Effects of the halothane-sensitivity gene on sarcoplasmic reticulum function

Pigs heterozygous for the halothane-sensitivity gene exhibit a distinct phenotype with regard to both in vivo and in vitro muscle responses to halothane (E.M. Gallant, J.R. Mickelson, B.D. Roggow, S.K. Donaldson, C.F. Louis, and W.E. Rempel. Am. J. Physiol. 257 (Cell Physiol. 26): C781-C786, 1989). In this paper heavy sarcoplasmic reticulum (SR) preparations were isolated from the muscles of pigs of all three genotypes. The rate of calcium release from SR of pigs homozygous for the halothane-sensitivity gene was approximately twice that of SR from pigs homozygous for the normal allele.
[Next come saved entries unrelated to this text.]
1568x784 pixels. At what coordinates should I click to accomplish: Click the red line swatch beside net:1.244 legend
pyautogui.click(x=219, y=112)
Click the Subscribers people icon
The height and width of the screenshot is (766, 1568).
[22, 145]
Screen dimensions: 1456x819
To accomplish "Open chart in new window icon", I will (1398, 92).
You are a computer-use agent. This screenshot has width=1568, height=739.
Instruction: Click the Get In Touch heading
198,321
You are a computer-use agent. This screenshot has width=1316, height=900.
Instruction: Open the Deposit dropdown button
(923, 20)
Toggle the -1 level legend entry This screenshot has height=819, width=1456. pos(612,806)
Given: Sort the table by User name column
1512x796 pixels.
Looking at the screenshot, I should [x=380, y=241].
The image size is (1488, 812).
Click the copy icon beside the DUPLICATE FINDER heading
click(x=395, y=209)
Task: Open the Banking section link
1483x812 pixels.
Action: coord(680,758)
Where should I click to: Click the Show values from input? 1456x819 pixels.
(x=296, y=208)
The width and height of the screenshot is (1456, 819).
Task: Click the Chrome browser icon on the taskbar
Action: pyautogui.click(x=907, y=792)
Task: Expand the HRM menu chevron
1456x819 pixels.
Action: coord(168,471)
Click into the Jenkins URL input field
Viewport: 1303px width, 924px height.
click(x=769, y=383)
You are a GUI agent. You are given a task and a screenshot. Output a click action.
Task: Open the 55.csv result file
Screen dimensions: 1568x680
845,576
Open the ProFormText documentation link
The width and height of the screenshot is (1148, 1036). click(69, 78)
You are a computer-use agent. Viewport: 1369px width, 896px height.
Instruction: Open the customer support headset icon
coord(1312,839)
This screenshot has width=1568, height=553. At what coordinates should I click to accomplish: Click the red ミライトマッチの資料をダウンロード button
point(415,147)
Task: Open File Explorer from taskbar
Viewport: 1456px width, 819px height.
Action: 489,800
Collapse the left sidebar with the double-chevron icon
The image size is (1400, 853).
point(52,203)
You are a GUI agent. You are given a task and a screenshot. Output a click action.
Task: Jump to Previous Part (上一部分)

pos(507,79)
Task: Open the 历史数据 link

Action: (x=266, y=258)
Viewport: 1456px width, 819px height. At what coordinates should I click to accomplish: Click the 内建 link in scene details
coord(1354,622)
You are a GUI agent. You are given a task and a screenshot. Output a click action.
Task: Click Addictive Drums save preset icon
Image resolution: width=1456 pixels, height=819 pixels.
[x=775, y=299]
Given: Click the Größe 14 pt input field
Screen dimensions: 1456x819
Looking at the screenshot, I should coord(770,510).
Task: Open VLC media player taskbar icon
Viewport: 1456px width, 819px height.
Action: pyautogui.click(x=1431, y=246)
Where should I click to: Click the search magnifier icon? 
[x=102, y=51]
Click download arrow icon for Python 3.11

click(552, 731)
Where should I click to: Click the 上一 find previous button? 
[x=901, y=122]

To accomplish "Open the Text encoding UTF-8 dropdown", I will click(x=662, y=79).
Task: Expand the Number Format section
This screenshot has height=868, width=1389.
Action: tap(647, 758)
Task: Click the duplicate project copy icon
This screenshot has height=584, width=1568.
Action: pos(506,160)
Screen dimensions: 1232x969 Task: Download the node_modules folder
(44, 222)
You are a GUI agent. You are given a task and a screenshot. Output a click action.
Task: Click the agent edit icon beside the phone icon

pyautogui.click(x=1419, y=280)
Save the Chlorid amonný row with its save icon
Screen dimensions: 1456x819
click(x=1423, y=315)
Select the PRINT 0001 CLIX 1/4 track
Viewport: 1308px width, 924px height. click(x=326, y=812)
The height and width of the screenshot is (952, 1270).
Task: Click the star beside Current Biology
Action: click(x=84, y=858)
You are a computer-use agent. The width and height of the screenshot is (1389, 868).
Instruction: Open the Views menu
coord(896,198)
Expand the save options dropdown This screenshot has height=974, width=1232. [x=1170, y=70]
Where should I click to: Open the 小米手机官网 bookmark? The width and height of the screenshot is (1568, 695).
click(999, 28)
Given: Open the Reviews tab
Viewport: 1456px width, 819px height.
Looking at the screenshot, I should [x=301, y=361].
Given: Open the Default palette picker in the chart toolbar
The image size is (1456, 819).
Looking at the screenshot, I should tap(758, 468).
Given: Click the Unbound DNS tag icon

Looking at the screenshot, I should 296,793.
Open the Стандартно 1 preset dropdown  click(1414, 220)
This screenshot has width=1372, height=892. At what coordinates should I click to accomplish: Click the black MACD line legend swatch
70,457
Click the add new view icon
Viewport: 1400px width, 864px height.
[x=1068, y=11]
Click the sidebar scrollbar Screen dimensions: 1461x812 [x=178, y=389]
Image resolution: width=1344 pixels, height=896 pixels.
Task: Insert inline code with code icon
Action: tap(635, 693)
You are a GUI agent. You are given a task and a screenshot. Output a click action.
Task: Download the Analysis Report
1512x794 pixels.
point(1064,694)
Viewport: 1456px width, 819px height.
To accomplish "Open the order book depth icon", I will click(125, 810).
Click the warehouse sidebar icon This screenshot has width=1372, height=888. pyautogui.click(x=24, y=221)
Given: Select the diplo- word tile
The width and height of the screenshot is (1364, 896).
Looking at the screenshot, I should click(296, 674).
Furthermore, in the presence of 6μM Ca²⁺, the binding of [³H]ryanodine to SR isolaterd from the homozygous halothane-sensitive pigs was of a higher affinity than was the binding to SR isolated from the homozygous normal pigs (K(d) = 70-90 vs. 265 nM, respectively). The SR from pigs heterozygous for the halothane-sensitivity gene, however, demonstrated intermediate values for the rate of calcium release and the affinity for [³H]ryanodine (K(d) = 192 nM). Thus the alterations in heavy SR calcium release and [³H]ryanodine binding in the pigs containing one copy of the halothane-sensitivity gene demonstrate a distinct heterozygote phenotype. These data also suggest that the protein product of this gene is closely associated with, and perhaps identical to, the SR calcium release channel-ryanodine receptor protein.